▶ [Your instructions]
Copy exactly the lines of the data below that run from the line holding "You are a computer-use" through the line holding "Given: Choose the", both ends included.

▶ [Study material]
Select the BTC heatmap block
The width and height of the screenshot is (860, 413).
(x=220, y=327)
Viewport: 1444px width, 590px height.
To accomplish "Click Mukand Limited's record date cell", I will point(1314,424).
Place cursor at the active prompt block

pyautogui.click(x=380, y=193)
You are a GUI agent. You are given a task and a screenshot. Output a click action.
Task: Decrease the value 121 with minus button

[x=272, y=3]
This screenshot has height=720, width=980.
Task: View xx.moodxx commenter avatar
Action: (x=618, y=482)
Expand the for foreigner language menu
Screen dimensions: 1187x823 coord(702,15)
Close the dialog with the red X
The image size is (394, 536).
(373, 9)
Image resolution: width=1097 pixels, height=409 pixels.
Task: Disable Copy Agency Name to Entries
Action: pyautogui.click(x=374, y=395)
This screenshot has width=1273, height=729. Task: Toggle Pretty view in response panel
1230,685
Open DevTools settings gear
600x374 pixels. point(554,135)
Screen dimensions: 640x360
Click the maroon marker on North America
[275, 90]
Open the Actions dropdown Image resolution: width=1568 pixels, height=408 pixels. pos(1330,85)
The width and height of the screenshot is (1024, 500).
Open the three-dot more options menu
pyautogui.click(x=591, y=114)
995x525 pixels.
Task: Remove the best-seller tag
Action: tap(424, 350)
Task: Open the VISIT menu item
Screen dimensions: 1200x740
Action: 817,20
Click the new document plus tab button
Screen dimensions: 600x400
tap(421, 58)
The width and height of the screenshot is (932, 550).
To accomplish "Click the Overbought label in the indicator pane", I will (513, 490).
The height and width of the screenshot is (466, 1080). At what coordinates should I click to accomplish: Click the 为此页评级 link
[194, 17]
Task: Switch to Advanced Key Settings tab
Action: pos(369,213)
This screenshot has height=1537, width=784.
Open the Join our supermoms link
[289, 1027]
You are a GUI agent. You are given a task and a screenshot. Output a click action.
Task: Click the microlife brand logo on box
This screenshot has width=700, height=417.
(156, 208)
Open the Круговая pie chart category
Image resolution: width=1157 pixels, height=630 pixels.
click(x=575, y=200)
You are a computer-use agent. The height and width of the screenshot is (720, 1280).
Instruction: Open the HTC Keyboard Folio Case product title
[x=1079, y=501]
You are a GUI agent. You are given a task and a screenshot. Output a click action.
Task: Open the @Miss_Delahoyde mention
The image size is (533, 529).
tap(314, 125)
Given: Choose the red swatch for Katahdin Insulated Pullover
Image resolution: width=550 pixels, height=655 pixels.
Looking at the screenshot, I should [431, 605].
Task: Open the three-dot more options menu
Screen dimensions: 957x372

▶ [Answer to this problem]
You are a computer-use agent. The height and width of the screenshot is (720, 1280).
Instruction: Open the HTC Keyboard Folio Case product title
[x=1079, y=501]
You are a GUI agent. You are given a task and a screenshot. Output a click action.
Task: Open the @Miss_Delahoyde mention
The image size is (533, 529).
tap(314, 125)
Given: Choose the red swatch for Katahdin Insulated Pullover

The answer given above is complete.